__Exercise requirements__: Recast the records below as a JSON list of strings, with one string for each line and blank lines left out. Cover all the records.

[START Stored data]

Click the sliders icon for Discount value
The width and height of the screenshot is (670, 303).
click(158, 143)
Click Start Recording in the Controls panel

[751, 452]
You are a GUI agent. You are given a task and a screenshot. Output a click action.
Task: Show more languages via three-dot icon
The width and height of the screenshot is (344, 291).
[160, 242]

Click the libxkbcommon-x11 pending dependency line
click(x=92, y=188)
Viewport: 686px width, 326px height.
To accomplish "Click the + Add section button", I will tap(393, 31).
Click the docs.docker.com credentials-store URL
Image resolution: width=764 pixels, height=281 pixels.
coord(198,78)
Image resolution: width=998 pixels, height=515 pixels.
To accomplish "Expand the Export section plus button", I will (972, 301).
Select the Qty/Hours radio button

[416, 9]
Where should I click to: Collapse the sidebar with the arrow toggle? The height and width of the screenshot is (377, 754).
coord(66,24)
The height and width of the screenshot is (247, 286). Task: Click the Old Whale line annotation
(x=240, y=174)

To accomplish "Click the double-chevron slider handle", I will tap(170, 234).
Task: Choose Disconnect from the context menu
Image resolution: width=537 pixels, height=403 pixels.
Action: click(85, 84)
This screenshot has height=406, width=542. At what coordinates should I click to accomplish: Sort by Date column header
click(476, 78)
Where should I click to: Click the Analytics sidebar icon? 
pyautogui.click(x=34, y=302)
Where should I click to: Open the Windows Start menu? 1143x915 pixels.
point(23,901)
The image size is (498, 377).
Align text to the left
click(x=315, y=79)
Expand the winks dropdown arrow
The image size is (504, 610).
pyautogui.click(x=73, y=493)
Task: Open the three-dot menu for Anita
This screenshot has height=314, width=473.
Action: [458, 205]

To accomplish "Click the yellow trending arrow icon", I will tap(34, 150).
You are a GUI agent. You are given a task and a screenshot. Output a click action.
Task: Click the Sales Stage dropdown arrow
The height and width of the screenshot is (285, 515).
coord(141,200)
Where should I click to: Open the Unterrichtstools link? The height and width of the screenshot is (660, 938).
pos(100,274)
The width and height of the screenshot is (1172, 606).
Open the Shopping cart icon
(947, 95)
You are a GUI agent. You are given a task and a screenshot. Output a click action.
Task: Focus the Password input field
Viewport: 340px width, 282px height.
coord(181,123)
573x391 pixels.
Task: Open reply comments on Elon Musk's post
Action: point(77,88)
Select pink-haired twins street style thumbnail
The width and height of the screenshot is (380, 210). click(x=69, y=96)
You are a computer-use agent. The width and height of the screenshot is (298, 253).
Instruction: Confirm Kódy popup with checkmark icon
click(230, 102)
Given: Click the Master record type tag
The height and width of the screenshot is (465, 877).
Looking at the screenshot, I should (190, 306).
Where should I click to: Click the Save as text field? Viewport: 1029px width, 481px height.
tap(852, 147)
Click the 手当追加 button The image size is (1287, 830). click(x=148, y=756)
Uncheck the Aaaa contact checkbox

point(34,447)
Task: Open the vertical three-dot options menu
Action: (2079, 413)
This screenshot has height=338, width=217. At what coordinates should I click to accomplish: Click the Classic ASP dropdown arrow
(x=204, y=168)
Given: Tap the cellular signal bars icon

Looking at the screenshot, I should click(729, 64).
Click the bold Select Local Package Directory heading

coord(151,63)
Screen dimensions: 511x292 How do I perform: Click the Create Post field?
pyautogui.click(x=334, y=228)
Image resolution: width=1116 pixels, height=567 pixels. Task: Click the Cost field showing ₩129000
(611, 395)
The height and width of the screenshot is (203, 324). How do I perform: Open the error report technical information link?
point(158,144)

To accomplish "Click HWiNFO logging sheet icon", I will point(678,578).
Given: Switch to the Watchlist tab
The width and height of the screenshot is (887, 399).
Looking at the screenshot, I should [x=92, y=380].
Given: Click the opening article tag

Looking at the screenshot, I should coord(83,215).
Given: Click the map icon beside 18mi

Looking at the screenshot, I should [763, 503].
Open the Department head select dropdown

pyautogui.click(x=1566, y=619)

[END Stored data]

__The result__:
[
  "Click the sliders icon for Discount value",
  "The width and height of the screenshot is (670, 303).",
  "click(158, 143)",
  "Click Start Recording in the Controls panel",
  "[751, 452]",
  "You are a GUI agent. You are given a task and a screenshot. Output a click action.",
  "Task: Show more languages via three-dot icon",
  "The width and height of the screenshot is (344, 291).",
  "[160, 242]",
  "Click the libxkbcommon-x11 pending dependency line",
  "click(x=92, y=188)",
  "Viewport: 686px width, 326px height.",
  "To accomplish \"Click the + Add section button\", I will tap(393, 31).",
  "Click the docs.docker.com credentials-store URL",
  "Image resolution: width=764 pixels, height=281 pixels.",
  "coord(198,78)",
  "Image resolution: width=998 pixels, height=515 pixels.",
  "To accomplish \"Expand the Export section plus button\", I will (972, 301).",
  "Select the Qty/Hours radio button",
  "[416, 9]",
  "Where should I click to: Collapse the sidebar with the arrow toggle? The height and width of the screenshot is (377, 754).",
  "coord(66,24)",
  "The height and width of the screenshot is (247, 286). Task: Click the Old Whale line annotation",
  "(x=240, y=174)",
  "To accomplish \"Click the double-chevron slider handle\", I will tap(170, 234).",
  "Task: Choose Disconnect from the context menu",
  "Image resolution: width=537 pixels, height=403 pixels.",
  "Action: click(85, 84)",
  "This screenshot has height=406, width=542. At what coordinates should I click to accomplish: Sort by Date column header",
  "click(476, 78)",
  "Where should I click to: Click the Analytics sidebar icon? ",
  "pyautogui.click(x=34, y=302)",
  "Where should I click to: Open the Windows Start menu? 1143x915 pixels.",
  "point(23,901)",
  "The image size is (498, 377).",
  "Align text to the left",
  "click(x=315, y=79)",
  "Expand the winks dropdown arrow",
  "The image size is (504, 610).",
  "pyautogui.click(x=73, y=493)",
  "Task: Open the three-dot menu for Anita",
  "This screenshot has height=314, width=473.",
  "Action: [458, 205]",
  "To accomplish \"Click the yellow trending arrow icon\", I will tap(34, 150).",
  "You are a GUI agent. You are given a task and a screenshot. Output a click action.",
  "Task: Click the Sales Stage dropdown arrow",
  "The height and width of the screenshot is (285, 515).",
  "coord(141,200)",
  "Where should I click to: Open the Unterrichtstools link? The height and width of the screenshot is (660, 938).",
  "pos(100,274)",
  "The width and height of the screenshot is (1172, 606).",
  "Open the Shopping cart icon",
  "(947, 95)",
  "You are a GUI agent. You are given a task and a screenshot. Output a click action.",
  "Task: Focus the Password input field",
  "Viewport: 340px width, 282px height.",
  "coord(181,123)",
  "573x391 pixels.",
  "Task: Open reply comments on Elon Musk's post",
  "Action: point(77,88)",
  "Select pink-haired twins street style thumbnail",
  "The width and height of the screenshot is (380, 210). click(x=69, y=96)",
  "You are a computer-use agent. The width and height of the screenshot is (298, 253).",
  "Instruction: Confirm Kódy popup with checkmark icon",
  "click(230, 102)",
  "Given: Click the Master record type tag",
  "The height and width of the screenshot is (465, 877).",
  "Looking at the screenshot, I should (190, 306).",
  "Where should I click to: Click the Save as text field? Viewport: 1029px width, 481px height.",
  "tap(852, 147)",
  "Click the 手当追加 button The image size is (1287, 830). click(x=148, y=756)",
  "Uncheck the Aaaa contact checkbox",
  "point(34,447)",
  "Task: Open the vertical three-dot options menu",
  "Action: (2079, 413)",
  "This screenshot has height=338, width=217. At what coordinates should I click to accomplish: Click the Classic ASP dropdown arrow",
  "(x=204, y=168)",
  "Given: Tap the cellular signal bars icon",
  "Looking at the screenshot, I should click(729, 64).",
  "Click the bold Select Local Package Directory heading",
  "coord(151,63)",
  "Screen dimensions: 511x292 How do I perform: Click the Create Post field?",
  "pyautogui.click(x=334, y=228)",
  "Image resolution: width=1116 pixels, height=567 pixels. Task: Click the Cost field showing ₩129000",
  "(611, 395)",
  "The height and width of the screenshot is (203, 324). How do I perform: Open the error report technical information link?",
  "point(158,144)",
  "To accomplish \"Click HWiNFO logging sheet icon\", I will point(678,578).",
  "Given: Switch to the Watchlist tab",
  "The width and height of the screenshot is (887, 399).",
  "Looking at the screenshot, I should [x=92, y=380].",
  "Given: Click the opening article tag",
  "Looking at the screenshot, I should coord(83,215).",
  "Given: Click the map icon beside 18mi",
  "Looking at the screenshot, I should [763, 503].",
  "Open the Department head select dropdown",
  "pyautogui.click(x=1566, y=619)"
]